Whenever a line in the entries below contains the string "Facebook", copy that line.

━━━━━━━━━━━━━━━━━━━━━━━━━━━━━━

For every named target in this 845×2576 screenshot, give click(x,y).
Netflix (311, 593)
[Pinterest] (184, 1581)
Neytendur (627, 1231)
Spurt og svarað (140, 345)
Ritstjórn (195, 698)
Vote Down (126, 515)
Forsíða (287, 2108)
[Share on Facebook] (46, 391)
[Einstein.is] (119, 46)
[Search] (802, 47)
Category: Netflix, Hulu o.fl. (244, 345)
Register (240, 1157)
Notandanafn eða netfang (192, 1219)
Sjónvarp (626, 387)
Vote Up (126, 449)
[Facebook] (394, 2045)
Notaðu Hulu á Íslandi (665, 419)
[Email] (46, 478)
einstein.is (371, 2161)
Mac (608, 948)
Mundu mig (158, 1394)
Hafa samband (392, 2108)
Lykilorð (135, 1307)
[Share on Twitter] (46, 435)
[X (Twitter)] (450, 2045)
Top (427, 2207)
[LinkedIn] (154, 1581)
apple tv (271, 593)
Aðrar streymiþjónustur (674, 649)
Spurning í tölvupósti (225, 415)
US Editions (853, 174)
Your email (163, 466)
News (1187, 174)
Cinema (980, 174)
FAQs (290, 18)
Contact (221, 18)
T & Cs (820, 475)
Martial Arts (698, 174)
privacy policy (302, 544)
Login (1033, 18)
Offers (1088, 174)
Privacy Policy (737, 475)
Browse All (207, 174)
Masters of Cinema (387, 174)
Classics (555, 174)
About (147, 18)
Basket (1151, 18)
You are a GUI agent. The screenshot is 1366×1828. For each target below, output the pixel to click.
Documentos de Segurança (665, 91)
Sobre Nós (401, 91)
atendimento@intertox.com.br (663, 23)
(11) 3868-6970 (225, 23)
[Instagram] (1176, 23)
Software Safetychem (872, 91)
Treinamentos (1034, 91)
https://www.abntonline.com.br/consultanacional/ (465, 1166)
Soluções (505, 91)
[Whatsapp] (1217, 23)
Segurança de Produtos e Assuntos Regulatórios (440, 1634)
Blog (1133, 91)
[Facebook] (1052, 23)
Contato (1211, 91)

━━━━━━━━━━━━━━━━━━━━━━━━━━━━━━

» **Your response**:
[Share on Facebook] (46, 391)
[Facebook] (394, 2045)
[Facebook] (1052, 23)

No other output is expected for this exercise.